*Quoted passage*

┌──

As for me, I agree with the others in this thread. Either side of the debate is one-sided and more or less forces a chain of events into the mind of God who exists outside of time. I do tend toward sublapsarian terminology, however. Dabney also seems to favor this.


----------



## timfost (Oct 2, 2021)

Charles Johnson said:


> What does "while we were still sinners Christ died for us" mean if not that God chose sinners to save in Christ? (Rather than the supralapsarian teaching that God chose some men, considered as neither good nor bad, to become saints, and others to become reprobates).


This portion of Bavinck may be helpful, and I would highly recommend reading his entire discussion on the matter. It is both brilliant and devotional!



> The problem is not solved by means of an appeal to Scripture. Whereas infralapsarianism is supported by all those passages in which election and reprobation have reference to a fallen universe, and are represented as deeds of mercy and of justice, Deut. 7:6-8; Matt. 12:25, 26; John 15:19; Rom. 9:15, 16; Eph. 1:4-12; II Tim. 1:9; supralapsarianism seeks its strength in all those texts that declare God's absolute sovereignty, especially with reference to sin, Ps. 115:3; Prov. 16:4; Is. 10:15; 45:9; Jer. 18:6; Matt. 20:15; Rom. 9:17, 19-21. The fact that each of the two views leans for support on a certain group of texts without doing full justice to a different group indicates the one-sided character of both theories.


----------



## Irenaeus (Oct 2, 2021)

Reformed Covenanter said:


> Having read Reformed theology from the sources for twenty years, I have never been able to fully get my head around the issue or determine which view is correct.

└──

*Direction a*
Show every line in the entries that has the word "left".

[Pointing records for text and elements]
┌──

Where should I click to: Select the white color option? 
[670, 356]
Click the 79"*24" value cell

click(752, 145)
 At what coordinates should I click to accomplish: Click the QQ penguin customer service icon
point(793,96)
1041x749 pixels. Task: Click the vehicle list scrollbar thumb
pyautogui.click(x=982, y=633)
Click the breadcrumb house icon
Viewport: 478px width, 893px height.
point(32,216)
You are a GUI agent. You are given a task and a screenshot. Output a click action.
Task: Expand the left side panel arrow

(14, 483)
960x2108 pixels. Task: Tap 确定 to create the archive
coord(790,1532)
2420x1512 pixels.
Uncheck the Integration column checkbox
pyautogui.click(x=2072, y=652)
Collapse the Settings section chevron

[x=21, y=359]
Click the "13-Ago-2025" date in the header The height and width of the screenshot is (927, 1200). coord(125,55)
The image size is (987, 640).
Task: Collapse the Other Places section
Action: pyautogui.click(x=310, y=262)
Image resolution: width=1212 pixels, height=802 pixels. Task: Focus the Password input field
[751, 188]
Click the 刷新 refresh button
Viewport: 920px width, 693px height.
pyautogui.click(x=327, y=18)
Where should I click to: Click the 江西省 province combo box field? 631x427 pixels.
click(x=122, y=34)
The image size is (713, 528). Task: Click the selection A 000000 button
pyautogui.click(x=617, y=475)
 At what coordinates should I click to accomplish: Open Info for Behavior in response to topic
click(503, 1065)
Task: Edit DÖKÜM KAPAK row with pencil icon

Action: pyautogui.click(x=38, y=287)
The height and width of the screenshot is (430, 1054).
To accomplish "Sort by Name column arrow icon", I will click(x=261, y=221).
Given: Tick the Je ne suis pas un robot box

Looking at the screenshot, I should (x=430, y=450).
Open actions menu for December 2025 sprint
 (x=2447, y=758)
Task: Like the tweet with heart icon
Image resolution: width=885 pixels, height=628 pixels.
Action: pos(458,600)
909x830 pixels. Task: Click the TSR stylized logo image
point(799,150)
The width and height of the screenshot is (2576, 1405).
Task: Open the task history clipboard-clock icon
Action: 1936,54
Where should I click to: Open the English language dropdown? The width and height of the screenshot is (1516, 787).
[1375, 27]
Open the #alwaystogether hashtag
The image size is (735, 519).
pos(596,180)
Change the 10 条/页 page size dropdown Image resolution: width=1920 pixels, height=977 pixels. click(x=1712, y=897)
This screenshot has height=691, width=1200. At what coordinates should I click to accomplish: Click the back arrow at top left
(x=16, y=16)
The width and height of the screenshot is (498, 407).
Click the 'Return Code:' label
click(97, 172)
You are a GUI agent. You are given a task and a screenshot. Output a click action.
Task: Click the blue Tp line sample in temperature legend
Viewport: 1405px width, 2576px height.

└──

*Direction b*
In the forum thread, what kind of terminology does the first poster say they tend toward?

*Written response a*
Task: Expand the left side panel arrow
This screenshot has height=691, width=1200. At what coordinates should I click to accomplish: Click the back arrow at top left

*Written response b*
Sublapsarian terminology.